Current treatment guidelines do not specify the uses for, dosage, and administration method of topical TXA. This lack of standardization has led to various practices in clinical settings. The method of TXA administration in the present study aligns with methods documented in other breast surgery research^18,19^, yet differs from other studies that either moistened the wound before closure or soaked the breast pocket before implant placement^14,17,20^. In contrast, the approach used in the present study involved retrograde TXA administration through the drain after wound closure, minimizing wound exposure and reducing surgery time. Despite direct application providing precise TXA placement, the retrograde approach through the drain used in the present study offers more consistent medication delivery, similar to rinsing the breast pocket^21^.
The concentrations of TXA used also vary between studies. In the study of Yao et al.^20^, patients received 20 ml of 50 mg/ml TXA, whereas other studies have reported administering 20 ml of 25 mg/ml TXA^14,16^, 30 mg/ml TXA^17^, and 110 ml of 9.09 mg/ml TXA^22^. These studies showed statistically significant reductions in drain output and varying degrees of reductions in haematoma formation compared with control groups. This contributes to a broader understanding of effective dosages of TXA and application methods. Furthermore, clinical studies^15,23^ provide evidence supporting the safety of TXA concentrations below 100 mg/ml for topical applications. No thromboembolic events or other major complications were registered in either group in the present study.
TXA is well documented and widely used across various medical specialties to reduce bleeding. It can be administrated orally, intravenously, and topically in different settings.
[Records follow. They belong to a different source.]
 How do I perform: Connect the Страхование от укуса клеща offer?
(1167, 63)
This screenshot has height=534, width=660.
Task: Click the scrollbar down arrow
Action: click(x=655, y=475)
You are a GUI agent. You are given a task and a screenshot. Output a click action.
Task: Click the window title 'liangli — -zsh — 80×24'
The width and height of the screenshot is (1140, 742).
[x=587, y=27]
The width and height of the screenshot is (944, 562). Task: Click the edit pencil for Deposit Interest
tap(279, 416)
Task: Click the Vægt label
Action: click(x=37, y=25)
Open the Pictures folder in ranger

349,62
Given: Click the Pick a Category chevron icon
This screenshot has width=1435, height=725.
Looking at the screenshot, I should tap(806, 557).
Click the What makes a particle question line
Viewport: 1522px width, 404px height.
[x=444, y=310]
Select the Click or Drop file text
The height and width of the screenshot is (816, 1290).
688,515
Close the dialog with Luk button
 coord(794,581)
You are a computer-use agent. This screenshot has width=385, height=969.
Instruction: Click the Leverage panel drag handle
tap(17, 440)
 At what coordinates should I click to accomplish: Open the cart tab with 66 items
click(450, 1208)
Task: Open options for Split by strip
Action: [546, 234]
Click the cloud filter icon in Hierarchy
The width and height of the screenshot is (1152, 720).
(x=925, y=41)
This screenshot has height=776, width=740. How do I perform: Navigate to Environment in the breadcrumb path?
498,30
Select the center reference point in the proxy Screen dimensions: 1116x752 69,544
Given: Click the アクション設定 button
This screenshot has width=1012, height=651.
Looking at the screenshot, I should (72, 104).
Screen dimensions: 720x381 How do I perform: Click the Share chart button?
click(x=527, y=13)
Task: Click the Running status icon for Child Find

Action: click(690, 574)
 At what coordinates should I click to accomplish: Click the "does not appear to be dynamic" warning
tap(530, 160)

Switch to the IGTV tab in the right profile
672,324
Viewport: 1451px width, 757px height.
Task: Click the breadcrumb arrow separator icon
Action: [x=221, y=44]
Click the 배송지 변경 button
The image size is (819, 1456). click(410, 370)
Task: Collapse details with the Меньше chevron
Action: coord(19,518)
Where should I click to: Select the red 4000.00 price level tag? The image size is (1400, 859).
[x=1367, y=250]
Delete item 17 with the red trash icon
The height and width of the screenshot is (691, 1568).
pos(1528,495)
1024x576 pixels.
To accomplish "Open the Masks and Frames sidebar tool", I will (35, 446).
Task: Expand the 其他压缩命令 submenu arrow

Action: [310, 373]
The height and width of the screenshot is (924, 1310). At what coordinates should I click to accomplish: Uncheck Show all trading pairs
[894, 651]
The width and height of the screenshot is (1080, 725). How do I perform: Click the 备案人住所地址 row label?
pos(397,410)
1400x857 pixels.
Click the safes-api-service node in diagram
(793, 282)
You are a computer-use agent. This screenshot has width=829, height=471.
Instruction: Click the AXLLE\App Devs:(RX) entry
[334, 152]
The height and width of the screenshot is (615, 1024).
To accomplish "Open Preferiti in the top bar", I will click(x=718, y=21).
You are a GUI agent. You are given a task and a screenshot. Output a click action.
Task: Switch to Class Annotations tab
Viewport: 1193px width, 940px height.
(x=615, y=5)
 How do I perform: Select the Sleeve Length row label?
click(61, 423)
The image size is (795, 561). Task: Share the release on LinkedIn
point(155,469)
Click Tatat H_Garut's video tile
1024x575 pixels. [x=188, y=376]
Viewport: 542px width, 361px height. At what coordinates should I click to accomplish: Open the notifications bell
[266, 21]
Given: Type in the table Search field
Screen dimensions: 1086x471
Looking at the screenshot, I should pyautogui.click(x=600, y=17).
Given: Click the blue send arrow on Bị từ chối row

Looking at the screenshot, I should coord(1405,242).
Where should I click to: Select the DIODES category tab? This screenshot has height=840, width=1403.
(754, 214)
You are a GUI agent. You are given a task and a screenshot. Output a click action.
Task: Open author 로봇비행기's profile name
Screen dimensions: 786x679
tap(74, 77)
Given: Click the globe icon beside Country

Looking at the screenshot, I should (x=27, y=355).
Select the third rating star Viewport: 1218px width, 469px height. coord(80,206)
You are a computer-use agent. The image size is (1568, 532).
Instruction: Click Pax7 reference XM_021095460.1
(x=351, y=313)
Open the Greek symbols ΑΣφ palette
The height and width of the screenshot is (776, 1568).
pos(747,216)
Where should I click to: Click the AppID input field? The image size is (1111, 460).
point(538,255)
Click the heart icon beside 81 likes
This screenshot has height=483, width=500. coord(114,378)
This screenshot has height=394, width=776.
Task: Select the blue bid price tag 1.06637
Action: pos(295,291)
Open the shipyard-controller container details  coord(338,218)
However, topical administration of TXA has gained interest due to its higher local effect while reducing systemic side effects. The primary mechanism of action of TXA is its antifibrinolytic effect, which reduces bleeding by inhibiting the activation of plasminogen to plasmin, thereby preventing the breakdown of fibrin clots. This mechanism explains the observed reduction in postoperative bleeding and drain output, because TXA stabilizes clots and reduces microhaemorrhages^24^. Nevertheless, it is crucial to acknowledge that the efficacy of pharmacological interventions, such as TXA, cannot outweigh the importance of surgical skills and techniques. The findings of the present study show that topical TXA significantly reduced haematoma formation and drain output in patients who had undergone mastectomy. However, the integration of TXA into mastectomy procedures at the Department of Plastic Surgery, Odense University Hospital, Denmark, may have unconsciously enhanced surgical precision, focusing on achieving proper haemostasis; it could have contributed to the differences observed between the two groups. Conversely hand, no surgeon ever closes if there is ongoing bleeding from the cavity.
Given the nature of the present study, it is important to recognize its limitations in isolating the specific effects of TXA.
The study has inherent weaknesses compared with a randomized clinical trial, particularly in terms of validity. The same surgeons performed the procedures throughout the study, executing them in the exact manner they have for years. They used the same instruments and adhered to the same postoperative regimen. This consistent environment helps minimize variables that could typically compromise the study's validity, ensuring that the results are as reliable as possible under the circumstances.
Despite these limitations, this research offers valuable insights into the benefits of topical TXA use, setting the stage for further studies to identify the most effective dosages and administration methods. Thus, topical TXA emerges as a valuable tool in surgical management.